Ingiusta detenzione? No all’indennizzo se si frequentano “cattive compagnie”
Lo ha stabilito la Cassazione con sentenza 4723 del 31 gennaio scorso.
Ha diritto a ricevere una somma di denaro a titolo di indennizzo per ingiusta detenzione colui che ha subito un periodo carcerario e al termine del processo è stato assolto con una delle seguenti formule:
– Perché il fatto non sussiste
– Per non aver commesso il fatto
– Perché il fatto non costituisce reato
Tuttavia la Legge sottolinea che non ha diritto all’indennizzo chi versa nella predetta situazione se ha dato causa alla sua carcerazione per dolo o colpa grave.
I Giudici della Suprema Corte hanno appunto stabilito che la frequentazione di “cattive compagnie” è una di quelle situazioni di colpa grave che non permettono di accedere all’indennizzo per ingiusta detenzione, proprio perchè per tale motivo la detenzione subita non appare più come ingiusta.

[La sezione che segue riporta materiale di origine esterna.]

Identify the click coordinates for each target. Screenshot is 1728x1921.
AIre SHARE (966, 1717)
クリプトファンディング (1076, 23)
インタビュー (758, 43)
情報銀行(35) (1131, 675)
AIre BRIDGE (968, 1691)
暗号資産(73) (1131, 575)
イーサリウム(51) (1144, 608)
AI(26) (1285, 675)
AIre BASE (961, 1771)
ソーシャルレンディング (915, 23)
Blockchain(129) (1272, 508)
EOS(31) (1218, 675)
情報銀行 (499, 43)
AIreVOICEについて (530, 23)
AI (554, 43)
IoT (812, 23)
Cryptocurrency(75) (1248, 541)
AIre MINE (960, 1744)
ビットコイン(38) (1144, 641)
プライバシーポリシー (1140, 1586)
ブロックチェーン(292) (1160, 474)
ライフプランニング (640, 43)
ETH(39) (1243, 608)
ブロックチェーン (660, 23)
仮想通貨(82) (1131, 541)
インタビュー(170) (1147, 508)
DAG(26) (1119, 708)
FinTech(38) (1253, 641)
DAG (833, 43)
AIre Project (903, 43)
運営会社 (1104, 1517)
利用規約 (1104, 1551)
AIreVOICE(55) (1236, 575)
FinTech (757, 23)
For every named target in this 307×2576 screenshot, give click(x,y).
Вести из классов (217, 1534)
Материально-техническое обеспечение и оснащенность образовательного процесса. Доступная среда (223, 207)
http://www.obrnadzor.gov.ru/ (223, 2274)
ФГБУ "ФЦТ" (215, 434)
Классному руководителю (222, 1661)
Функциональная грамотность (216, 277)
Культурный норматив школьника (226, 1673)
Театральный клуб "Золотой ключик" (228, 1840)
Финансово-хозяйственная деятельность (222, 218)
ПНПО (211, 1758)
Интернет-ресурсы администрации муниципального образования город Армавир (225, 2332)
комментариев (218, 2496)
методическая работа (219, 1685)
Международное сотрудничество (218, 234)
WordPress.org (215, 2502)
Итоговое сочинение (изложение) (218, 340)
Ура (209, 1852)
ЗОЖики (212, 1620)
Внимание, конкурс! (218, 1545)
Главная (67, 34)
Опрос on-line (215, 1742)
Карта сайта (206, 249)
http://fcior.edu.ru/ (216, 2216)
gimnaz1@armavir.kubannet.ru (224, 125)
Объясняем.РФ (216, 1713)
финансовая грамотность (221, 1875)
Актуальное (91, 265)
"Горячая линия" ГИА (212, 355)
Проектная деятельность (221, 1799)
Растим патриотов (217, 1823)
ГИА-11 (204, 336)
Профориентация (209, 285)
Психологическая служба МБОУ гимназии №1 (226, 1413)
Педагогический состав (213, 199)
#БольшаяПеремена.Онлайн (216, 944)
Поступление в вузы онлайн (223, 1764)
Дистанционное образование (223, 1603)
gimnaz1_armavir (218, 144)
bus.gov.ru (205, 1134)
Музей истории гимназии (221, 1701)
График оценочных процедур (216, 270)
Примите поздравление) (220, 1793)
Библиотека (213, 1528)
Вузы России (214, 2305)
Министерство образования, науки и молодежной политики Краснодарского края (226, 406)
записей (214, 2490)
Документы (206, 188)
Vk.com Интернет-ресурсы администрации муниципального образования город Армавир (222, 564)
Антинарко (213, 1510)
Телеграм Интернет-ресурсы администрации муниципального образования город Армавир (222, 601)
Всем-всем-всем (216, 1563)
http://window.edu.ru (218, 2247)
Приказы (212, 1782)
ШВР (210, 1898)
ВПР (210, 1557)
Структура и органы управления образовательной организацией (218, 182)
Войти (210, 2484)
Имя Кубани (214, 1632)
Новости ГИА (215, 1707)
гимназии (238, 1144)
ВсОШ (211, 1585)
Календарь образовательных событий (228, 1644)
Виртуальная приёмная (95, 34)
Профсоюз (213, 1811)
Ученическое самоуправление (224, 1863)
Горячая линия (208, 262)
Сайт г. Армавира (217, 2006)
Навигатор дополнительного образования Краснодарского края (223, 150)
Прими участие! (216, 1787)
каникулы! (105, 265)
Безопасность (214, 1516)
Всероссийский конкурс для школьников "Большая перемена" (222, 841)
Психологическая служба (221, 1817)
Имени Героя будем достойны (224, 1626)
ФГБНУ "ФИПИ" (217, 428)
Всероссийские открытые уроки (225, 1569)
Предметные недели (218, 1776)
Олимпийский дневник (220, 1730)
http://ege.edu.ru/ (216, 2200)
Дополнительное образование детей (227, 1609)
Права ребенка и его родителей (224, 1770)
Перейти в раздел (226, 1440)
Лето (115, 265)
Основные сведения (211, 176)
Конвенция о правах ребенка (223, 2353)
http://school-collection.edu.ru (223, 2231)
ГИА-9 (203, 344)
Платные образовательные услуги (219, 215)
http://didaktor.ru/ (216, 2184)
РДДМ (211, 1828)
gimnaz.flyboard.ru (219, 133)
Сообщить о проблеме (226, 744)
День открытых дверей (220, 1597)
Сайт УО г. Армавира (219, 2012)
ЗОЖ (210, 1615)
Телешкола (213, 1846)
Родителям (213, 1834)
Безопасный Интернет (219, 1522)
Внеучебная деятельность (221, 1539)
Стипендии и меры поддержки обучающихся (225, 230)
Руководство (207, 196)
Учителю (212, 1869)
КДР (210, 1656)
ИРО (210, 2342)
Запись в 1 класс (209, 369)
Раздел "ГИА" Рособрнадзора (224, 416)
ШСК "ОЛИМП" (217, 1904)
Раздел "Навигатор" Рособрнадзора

Ma cos’è successo nel caso di specie? Quali sono state le cattive compagnie che l’Imputato avrebbe frequentato?
Presto detto! L’Imputato aveva assidue frequentazioni, documentate da immagini e intercettazioni telefoniche, con un soggetto “notoriamente vicino, se non proprio affiliato, ad un clan mafioso e dedito al traffico di stupefacenti e alla commissione di reati inerenti armi da fuoco”, una delle quali è stato il motivo che ha portato al processo a suo carico.
Questa frequentazione, proprio perché legata ai problemi giudiziari dell’Imputato, hanno qualificato il suo comportamento come colpa grave e partecipazione alle cause che hanno dato il via alle indagini perché, se non avesse frequentato il presunto mafioso, non sarebbe stato trovato in possesso di armi e non sarebbe stato arrestato, sebbene al termine del processo sia stato assolto dall’imputazione a suo carico.
Tuttavia, la frequentazione precedente e susseguente al processo ha legittimato il diniego dell’indennizzo da parte della Corte d’Appello chiamata a decidere a riguardo e la Suprema Corte ha confermato questa decisione e si è espressa in modo chiaro:
“Per tali ragioni si deve ritenere l’ordinanza impugnata del tutto aderente al principio più volte espresso da questa Corte di legittimità per cui la condizione ostativa al riconoscimento del diritto all’indennizzo, rappresentata dall’avere il richiedente dato causa all’ingiusta detenzione, può essere integrata anche da comportamenti extraprocessuali gravemente colposi quali le frequentazioni ambigue con soggetti gravati da specifici precedenti penali o coinvolti in traffici illeciti, purché il giudice della riparazione fornisca adeguata motivazione della loro oggettiva idoneità ad essere interpretate come indizi di complicità, in rapporto al tipo e alla qualità dei collegamenti con tali persone”.